◆ YOUR GOAL:
Copy all lines holding the word "page" from the entries.

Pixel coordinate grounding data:
# # #
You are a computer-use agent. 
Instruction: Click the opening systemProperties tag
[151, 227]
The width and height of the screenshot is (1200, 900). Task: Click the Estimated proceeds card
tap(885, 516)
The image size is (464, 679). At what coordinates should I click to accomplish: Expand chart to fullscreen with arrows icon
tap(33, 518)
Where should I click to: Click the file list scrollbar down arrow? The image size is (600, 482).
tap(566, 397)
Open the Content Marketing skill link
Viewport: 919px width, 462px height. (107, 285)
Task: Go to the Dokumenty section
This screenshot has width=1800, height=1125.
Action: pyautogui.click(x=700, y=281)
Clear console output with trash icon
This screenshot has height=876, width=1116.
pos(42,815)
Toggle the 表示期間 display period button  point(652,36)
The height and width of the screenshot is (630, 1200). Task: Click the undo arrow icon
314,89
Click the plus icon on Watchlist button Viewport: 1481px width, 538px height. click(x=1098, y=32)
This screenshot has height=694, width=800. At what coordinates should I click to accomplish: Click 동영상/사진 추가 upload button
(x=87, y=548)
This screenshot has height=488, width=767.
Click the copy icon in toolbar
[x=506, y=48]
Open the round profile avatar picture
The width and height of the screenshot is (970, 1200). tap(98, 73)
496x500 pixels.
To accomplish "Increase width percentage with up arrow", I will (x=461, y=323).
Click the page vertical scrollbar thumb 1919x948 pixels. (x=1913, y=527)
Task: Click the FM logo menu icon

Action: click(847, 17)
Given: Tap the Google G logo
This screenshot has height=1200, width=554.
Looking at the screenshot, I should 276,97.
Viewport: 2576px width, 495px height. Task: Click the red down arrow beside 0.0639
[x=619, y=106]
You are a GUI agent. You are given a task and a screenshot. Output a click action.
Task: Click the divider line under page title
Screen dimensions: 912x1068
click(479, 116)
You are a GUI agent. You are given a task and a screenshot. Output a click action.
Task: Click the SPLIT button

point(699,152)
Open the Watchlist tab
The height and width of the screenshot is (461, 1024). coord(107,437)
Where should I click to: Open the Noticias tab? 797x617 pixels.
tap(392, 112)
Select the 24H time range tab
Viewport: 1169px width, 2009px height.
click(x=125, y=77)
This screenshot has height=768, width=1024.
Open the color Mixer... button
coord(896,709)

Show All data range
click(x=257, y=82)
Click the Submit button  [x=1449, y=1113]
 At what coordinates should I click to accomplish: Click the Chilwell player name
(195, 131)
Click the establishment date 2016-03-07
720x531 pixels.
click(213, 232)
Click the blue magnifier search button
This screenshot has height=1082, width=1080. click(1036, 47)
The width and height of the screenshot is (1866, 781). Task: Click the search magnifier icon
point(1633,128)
# # #
◆ ANSWER FOR THE TASK:
Click the page vertical scrollbar thumb 1919x948 pixels. (x=1913, y=527)
Task: Click the divider line under page title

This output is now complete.